The Right to Manage (RTM) lets some leasehold property owners take over management of the building - even without the agreement of the landlord.

As a landlord, the leaseholders in your building will send you notice if they plan to do this. If they’re successful, you’ll still own the building but they’ll manage it.

This means they’ll be responsible for things like:

  • collecting and managing the service charge
  • upkeep of communal areas (such as communal hallways and stairs)
  • upkeep of the structure of the building (such as the roof)
  • dealing with complaints about the building from other leaseholders

Qualifying leaseholders can use the Right to Manage for any reason - they do not have to prove the building has been badly managed.

Right to Manage companies

To use the right, leaseholders must set up an RTM company and follow certain procedures. The RTM company can manage the building directly, or pay a managing agent to do it.

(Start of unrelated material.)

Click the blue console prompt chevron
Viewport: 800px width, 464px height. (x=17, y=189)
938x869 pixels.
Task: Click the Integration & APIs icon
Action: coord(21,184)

As a landlord, you have the right to be a member of the RTM company and to vote on its decisions. You get at least 1 vote. How many votes you get depends on how many flats or non-residential units you own in the building. A non-residential unit could be a shop, an office or any space you own that is not a flat or shared area.

Your total votes are limited to one-third of the votes held by all leaseholders. This includes any votes you have for non-residential units you own in the building.

Example 1

There are 20 flats in the block. 16 are owned by leaseholders. 4 are owned by you (the landlord) and rented out on assured shorthold tenancies. You get 4 votes - 1 for each of the flats you own and rent out.

Example 2

There are 13 flats in the block. 9 are owned by leaseholders. 4 are owned by you (the landlord). The leaseholders get 9 votes. Your votes are limited to one-third of the leaseholders’ votes, so you get 3 votes. 

You must pay your own costs throughout the management transfer process.